A group of local pain management clinics is being sued by the United States government for fraudulent claims among other issues.
In October, the FBI raided Pain Management Associates offices in Spartanburg, Easley, and Greenville. Newly unsealed court documents reveal the federal government has been investigating the practices, their parent company Oaktree Medical Centre and its owner, Dr. Daniel McCollum, for years. They’re accused of improperly billing federal programs, including Medicare and Medicaid.
The investigation began after former Oaktree Medical Centre employees filed whistleblower lawsuits. Three former employees sued jointly in 2015. The fourth filed a lawsuit in 2017. The U.S. Department of Justice picked up parts of their cases to sue on behalf of U.S. taxpayers, according to court records.
Pain Management Associates serves patients in Anderson, Easley, Greenville, and Spartanburg, as well as western North Carolina.
Former employees allege in lawsuits that practices set up schemes to pad doctors’ pockets and bill the federal government for benefits that weren’t always necessary.
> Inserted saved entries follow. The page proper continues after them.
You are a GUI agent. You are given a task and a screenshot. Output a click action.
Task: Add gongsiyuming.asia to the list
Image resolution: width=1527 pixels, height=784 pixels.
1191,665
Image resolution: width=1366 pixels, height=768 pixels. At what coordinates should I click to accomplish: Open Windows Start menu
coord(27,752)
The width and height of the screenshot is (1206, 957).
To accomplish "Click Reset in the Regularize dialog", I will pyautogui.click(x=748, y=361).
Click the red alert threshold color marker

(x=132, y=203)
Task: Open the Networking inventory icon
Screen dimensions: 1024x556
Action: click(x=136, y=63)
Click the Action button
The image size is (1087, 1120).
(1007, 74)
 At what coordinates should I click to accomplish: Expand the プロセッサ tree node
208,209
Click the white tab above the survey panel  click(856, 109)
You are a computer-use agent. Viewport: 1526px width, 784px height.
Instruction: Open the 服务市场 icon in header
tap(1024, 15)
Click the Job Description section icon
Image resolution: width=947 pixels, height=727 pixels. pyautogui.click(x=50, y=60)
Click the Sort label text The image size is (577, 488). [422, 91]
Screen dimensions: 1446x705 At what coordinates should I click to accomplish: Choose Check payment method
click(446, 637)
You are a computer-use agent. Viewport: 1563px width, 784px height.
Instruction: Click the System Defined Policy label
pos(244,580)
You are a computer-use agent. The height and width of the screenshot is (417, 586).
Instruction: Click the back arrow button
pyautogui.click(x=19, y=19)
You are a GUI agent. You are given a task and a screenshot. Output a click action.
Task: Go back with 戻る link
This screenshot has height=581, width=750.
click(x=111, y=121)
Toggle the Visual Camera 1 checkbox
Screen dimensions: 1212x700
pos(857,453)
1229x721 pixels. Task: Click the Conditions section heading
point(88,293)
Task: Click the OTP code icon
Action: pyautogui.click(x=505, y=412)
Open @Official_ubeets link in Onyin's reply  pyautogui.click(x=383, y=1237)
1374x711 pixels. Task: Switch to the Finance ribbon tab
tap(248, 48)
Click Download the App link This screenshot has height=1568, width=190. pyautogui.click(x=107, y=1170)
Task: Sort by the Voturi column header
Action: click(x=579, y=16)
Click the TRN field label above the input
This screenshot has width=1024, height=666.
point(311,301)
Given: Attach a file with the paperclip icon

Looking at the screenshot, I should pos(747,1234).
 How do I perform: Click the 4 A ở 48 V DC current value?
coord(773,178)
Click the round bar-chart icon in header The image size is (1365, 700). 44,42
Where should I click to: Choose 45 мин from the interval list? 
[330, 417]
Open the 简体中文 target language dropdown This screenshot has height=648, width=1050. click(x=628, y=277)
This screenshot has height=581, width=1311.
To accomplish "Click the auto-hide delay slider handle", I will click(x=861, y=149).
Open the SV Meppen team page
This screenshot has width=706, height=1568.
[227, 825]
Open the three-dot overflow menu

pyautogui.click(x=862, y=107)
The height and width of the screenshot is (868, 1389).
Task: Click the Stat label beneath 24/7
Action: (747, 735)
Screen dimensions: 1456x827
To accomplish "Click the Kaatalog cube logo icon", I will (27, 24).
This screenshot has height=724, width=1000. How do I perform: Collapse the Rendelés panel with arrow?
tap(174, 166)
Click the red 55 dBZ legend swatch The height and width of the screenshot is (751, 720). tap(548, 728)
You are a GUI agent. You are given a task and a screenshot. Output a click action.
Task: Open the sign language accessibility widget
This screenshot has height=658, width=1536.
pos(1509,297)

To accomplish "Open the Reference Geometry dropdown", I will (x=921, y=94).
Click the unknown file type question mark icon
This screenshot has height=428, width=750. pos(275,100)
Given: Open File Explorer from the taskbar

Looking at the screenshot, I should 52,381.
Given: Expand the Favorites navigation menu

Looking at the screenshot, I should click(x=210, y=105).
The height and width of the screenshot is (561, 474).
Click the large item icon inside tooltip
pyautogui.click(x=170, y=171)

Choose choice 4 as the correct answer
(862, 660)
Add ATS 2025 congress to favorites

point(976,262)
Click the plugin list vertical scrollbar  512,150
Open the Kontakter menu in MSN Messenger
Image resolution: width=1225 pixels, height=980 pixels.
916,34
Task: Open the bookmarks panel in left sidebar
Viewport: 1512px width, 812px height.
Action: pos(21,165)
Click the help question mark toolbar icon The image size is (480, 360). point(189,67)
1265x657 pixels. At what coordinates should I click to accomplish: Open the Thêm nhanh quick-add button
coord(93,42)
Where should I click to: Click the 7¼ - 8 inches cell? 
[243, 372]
“They primarily involve the prescriptions for opioid medications and urine drug testing that’s associated with those types of prescriptions,” said attorney David Rothstein, who represents the plaintiffs in one of the whistleblower lawsuits.
Employment attorney John Reckenbeil told 7 News the federal government typically elects to intervene in whistleblower cases when they involve large sums of money.
“In the medical field, you’re talking you know, in the tens of millions of dollars,” Reckenbeil said.
The whistleblower lawsuit filed in 2017 claims the majority of patients treated by McCollum’s enterprise were on Medicare or Medicaid. The suit said about 20 doctors were employed by Pain Management Associates’ parent company, and each doctor had an average of about 75 visits per day, with the typical office visit billed for about $395. According to those numbers, the total billed per day would be more than $592,000.
But according to the suit filed by Rothstein, that wasn’t even the medical group’s biggest money maker.
“It got to the point where I think Oaktree Medical was making more money on the urine tests than it was, you know, in clinical billing for seeing patients,” Rothstein said.
So why does that matter? Pain practices often drug test patients to make sure they’re not selling their pills or mixing them with something dangerous. According to Rothstein’s suit, Oaktree owner Dr. Daniel McCollum also owned the lab that tested patients’ urine samples – LabSource. According to the suit, Oaktree’s doctors’ and physician assistants’ compensation depended on how many health services they referred, which included sending out urine tests.
Rothstein said that’s illegal.
“One of the allegations we have raised is that the doctors in the practices were incentivized to put their patients on opioid medications rather than an over the counter pain reliever like a Tylenol,” Rothstein said.
LabSource declined to comment. Dr. McCollum did not return 7 News’ requests for comment.
The Justice Department also did not respond to requests for comment.